▶ ACTIVITY
In the listing below, find the line containing "Focus the phone number input field" and the line containing "Task: Click the Model column header". Repeat exactly those two lines and every line between them.

▶ EXERCISE INPUTS
################
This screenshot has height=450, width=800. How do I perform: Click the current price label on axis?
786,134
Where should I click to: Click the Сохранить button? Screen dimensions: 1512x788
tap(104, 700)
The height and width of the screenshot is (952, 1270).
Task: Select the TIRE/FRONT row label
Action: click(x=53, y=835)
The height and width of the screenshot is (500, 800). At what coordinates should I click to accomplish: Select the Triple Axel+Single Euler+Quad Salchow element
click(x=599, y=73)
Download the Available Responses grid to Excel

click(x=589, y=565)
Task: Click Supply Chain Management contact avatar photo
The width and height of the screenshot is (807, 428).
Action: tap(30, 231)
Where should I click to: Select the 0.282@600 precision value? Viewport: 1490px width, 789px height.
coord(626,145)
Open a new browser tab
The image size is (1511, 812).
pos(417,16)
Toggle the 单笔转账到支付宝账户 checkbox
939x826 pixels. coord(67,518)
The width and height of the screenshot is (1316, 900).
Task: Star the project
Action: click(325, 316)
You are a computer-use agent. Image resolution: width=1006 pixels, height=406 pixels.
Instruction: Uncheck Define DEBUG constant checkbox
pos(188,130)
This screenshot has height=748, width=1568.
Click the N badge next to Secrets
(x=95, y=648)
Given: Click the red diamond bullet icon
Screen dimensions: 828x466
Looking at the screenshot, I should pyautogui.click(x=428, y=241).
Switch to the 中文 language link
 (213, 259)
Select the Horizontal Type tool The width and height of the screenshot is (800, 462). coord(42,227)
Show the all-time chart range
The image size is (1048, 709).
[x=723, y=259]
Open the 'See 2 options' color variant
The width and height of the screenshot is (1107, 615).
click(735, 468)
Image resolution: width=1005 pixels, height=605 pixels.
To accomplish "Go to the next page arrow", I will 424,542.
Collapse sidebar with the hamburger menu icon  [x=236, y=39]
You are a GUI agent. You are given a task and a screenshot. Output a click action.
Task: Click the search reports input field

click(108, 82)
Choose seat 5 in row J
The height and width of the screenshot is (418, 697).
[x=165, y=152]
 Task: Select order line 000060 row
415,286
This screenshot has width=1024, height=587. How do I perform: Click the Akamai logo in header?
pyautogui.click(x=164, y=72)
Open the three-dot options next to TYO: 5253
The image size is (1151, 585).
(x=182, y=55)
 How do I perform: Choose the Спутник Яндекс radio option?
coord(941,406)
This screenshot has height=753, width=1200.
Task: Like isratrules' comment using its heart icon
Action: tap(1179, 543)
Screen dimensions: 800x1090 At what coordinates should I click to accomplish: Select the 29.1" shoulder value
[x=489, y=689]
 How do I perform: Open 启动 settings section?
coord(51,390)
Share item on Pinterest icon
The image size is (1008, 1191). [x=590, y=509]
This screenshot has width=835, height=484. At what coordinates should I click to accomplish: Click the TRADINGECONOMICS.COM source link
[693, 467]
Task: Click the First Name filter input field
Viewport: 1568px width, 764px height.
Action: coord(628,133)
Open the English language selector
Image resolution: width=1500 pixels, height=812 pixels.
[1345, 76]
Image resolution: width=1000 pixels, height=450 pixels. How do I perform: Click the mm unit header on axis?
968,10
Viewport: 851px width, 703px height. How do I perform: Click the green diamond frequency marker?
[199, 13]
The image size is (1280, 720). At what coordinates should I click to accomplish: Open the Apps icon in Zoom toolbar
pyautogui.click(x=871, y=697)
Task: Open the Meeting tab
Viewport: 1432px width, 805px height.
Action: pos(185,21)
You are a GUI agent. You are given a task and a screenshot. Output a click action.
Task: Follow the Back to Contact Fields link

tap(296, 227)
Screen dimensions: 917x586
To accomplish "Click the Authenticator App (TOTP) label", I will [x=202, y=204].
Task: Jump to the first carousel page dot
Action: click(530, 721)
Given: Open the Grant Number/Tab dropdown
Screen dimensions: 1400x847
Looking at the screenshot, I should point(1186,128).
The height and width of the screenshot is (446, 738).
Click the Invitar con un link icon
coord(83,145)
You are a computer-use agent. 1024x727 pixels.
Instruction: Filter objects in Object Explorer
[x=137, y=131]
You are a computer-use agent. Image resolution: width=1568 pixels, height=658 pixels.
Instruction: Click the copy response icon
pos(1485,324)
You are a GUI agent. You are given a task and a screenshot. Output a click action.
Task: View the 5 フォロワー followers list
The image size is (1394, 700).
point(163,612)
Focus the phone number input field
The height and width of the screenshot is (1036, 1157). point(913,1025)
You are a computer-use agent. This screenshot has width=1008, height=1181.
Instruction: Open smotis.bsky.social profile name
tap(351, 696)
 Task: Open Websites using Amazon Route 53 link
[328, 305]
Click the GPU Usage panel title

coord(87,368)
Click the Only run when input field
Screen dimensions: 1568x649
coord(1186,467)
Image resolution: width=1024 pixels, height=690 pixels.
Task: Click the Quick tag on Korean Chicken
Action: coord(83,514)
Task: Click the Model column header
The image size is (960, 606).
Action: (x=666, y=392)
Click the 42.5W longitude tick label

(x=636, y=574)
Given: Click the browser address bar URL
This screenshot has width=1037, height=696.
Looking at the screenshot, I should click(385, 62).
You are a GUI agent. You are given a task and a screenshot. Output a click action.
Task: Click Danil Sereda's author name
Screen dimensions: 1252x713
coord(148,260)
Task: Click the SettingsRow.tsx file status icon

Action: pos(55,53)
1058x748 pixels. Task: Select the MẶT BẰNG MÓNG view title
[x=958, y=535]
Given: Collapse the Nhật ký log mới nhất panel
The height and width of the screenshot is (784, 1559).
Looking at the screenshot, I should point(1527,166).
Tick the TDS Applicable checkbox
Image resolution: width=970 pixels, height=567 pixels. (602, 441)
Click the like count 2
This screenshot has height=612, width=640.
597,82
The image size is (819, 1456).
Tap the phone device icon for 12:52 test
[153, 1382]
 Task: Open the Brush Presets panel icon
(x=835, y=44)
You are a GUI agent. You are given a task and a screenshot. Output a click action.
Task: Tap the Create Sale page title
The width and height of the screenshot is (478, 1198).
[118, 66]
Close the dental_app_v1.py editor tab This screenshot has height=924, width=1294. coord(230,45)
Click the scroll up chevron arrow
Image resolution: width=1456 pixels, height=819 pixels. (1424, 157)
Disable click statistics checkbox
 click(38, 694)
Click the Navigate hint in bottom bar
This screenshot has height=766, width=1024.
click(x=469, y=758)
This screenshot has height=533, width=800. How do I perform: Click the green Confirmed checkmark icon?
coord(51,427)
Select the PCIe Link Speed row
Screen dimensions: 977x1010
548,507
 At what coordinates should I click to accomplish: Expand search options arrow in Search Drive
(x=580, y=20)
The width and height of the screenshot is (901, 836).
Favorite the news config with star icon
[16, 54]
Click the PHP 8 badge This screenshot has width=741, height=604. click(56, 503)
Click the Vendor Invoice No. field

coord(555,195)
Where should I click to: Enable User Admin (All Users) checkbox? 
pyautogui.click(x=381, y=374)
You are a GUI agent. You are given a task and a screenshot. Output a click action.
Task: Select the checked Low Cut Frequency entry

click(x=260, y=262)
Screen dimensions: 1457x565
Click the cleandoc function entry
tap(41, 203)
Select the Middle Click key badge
################
▶ RESPONSE FOR THIS EXERCISE
Focus the phone number input field
The height and width of the screenshot is (1036, 1157). point(913,1025)
You are a computer-use agent. This screenshot has width=1008, height=1181.
Instruction: Open smotis.bsky.social profile name
tap(351, 696)
 Task: Open Websites using Amazon Route 53 link
[328, 305]
Click the GPU Usage panel title

coord(87,368)
Click the Only run when input field
Screen dimensions: 1568x649
coord(1186,467)
Image resolution: width=1024 pixels, height=690 pixels.
Task: Click the Quick tag on Korean Chicken
Action: coord(83,514)
Task: Click the Model column header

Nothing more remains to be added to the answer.